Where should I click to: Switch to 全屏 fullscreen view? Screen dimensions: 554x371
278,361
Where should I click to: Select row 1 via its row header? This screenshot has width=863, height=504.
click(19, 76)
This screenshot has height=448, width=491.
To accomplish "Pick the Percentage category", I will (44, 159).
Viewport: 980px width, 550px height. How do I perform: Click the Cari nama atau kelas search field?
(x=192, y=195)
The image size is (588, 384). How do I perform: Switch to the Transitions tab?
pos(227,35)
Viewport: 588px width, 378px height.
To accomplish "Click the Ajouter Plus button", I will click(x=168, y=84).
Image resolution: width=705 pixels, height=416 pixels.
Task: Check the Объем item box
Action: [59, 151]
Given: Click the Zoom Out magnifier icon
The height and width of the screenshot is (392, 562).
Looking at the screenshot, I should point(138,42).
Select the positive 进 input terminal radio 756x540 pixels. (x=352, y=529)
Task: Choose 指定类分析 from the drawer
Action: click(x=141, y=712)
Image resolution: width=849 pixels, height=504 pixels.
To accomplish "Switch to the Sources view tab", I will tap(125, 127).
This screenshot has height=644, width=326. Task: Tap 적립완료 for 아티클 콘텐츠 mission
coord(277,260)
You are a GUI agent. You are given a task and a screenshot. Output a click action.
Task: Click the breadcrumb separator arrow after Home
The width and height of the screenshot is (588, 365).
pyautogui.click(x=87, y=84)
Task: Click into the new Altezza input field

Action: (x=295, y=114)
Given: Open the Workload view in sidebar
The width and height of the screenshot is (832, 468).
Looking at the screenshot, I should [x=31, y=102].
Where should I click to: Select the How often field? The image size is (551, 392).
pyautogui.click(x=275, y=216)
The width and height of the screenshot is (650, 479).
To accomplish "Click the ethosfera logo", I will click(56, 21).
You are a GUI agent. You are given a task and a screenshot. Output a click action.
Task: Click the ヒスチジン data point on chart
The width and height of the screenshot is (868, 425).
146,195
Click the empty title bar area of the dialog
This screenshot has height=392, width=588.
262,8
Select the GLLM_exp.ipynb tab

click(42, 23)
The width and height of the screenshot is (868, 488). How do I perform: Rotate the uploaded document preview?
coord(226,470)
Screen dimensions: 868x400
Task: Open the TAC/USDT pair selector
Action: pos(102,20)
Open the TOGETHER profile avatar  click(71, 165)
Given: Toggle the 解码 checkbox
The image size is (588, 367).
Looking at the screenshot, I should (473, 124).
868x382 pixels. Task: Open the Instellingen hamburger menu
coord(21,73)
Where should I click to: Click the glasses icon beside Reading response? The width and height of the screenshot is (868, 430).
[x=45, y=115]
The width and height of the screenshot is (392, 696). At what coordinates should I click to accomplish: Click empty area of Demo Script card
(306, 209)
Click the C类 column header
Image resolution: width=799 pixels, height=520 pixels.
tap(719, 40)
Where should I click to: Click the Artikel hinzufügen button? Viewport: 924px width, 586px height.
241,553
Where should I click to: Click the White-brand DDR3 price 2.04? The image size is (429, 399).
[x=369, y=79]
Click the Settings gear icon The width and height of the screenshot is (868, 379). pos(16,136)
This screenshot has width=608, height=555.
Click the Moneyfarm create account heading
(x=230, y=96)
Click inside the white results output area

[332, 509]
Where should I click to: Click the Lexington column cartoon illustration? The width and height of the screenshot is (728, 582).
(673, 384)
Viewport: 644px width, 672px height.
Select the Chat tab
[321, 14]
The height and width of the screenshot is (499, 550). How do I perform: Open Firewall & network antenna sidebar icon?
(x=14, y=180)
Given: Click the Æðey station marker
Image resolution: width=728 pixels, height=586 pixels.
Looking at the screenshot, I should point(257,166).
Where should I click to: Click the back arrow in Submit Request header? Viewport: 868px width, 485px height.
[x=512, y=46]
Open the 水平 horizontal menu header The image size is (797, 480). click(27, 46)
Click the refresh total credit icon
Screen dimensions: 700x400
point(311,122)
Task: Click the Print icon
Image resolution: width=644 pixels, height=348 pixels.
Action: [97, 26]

*WORK INSTRUCTIONS:* From top to bottom, please output the material exactly.

*ANSWER AREA:*
Where should I click to: Switch to 全屏 fullscreen view? Screen dimensions: 554x371
278,361
Where should I click to: Select row 1 via its row header? This screenshot has width=863, height=504.
click(19, 76)
This screenshot has height=448, width=491.
To accomplish "Pick the Percentage category", I will (44, 159).
Viewport: 980px width, 550px height. How do I perform: Click the Cari nama atau kelas search field?
(x=192, y=195)
The image size is (588, 384). How do I perform: Switch to the Transitions tab?
pos(227,35)
Viewport: 588px width, 378px height.
To accomplish "Click the Ajouter Plus button", I will click(x=168, y=84).
Image resolution: width=705 pixels, height=416 pixels.
Task: Check the Объем item box
Action: [59, 151]
Given: Click the Zoom Out magnifier icon
The height and width of the screenshot is (392, 562).
Looking at the screenshot, I should point(138,42).
Select the positive 进 input terminal radio 756x540 pixels. (x=352, y=529)
Task: Choose 指定类分析 from the drawer
Action: click(x=141, y=712)
Image resolution: width=849 pixels, height=504 pixels.
To accomplish "Switch to the Sources view tab", I will tap(125, 127).
This screenshot has height=644, width=326. Task: Tap 적립완료 for 아티클 콘텐츠 mission
coord(277,260)
You are a GUI agent. You are given a task and a screenshot. Output a click action.
Task: Click the breadcrumb separator arrow after Home
The width and height of the screenshot is (588, 365).
pyautogui.click(x=87, y=84)
Task: Click into the new Altezza input field

Action: (x=295, y=114)
Given: Open the Workload view in sidebar
The width and height of the screenshot is (832, 468).
Looking at the screenshot, I should [x=31, y=102].
Where should I click to: Select the How often field? The image size is (551, 392).
pyautogui.click(x=275, y=216)
The width and height of the screenshot is (650, 479).
To accomplish "Click the ethosfera logo", I will click(56, 21).
You are a GUI agent. You are given a task and a screenshot. Output a click action.
Task: Click the ヒスチジン data point on chart
The width and height of the screenshot is (868, 425).
146,195
Click the empty title bar area of the dialog
This screenshot has height=392, width=588.
262,8
Select the GLLM_exp.ipynb tab

click(42, 23)
The width and height of the screenshot is (868, 488). How do I perform: Rotate the uploaded document preview?
coord(226,470)
Screen dimensions: 868x400
Task: Open the TAC/USDT pair selector
Action: pos(102,20)
Open the TOGETHER profile avatar  click(71, 165)
Given: Toggle the 解码 checkbox
The image size is (588, 367).
Looking at the screenshot, I should (473, 124).
868x382 pixels. Task: Open the Instellingen hamburger menu
coord(21,73)
Where should I click to: Click the glasses icon beside Reading response? The width and height of the screenshot is (868, 430).
[x=45, y=115]
The width and height of the screenshot is (392, 696). At what coordinates should I click to accomplish: Click empty area of Demo Script card
(306, 209)
Click the C类 column header
Image resolution: width=799 pixels, height=520 pixels.
tap(719, 40)
Where should I click to: Click the Artikel hinzufügen button? Viewport: 924px width, 586px height.
241,553
Where should I click to: Click the White-brand DDR3 price 2.04? The image size is (429, 399).
[x=369, y=79]
Click the Settings gear icon The width and height of the screenshot is (868, 379). pos(16,136)
This screenshot has width=608, height=555.
Click the Moneyfarm create account heading
(x=230, y=96)
Click inside the white results output area

[332, 509]
Where should I click to: Click the Lexington column cartoon illustration? The width and height of the screenshot is (728, 582).
(673, 384)
Viewport: 644px width, 672px height.
Select the Chat tab
[321, 14]
The height and width of the screenshot is (499, 550). How do I perform: Open Firewall & network antenna sidebar icon?
(x=14, y=180)
Given: Click the Æðey station marker
Image resolution: width=728 pixels, height=586 pixels.
Looking at the screenshot, I should point(257,166).
Where should I click to: Click the back arrow in Submit Request header? Viewport: 868px width, 485px height.
[x=512, y=46]
Open the 水平 horizontal menu header The image size is (797, 480). click(27, 46)
Click the refresh total credit icon
Screen dimensions: 700x400
point(311,122)
Task: Click the Print icon
Image resolution: width=644 pixels, height=348 pixels.
Action: [97, 26]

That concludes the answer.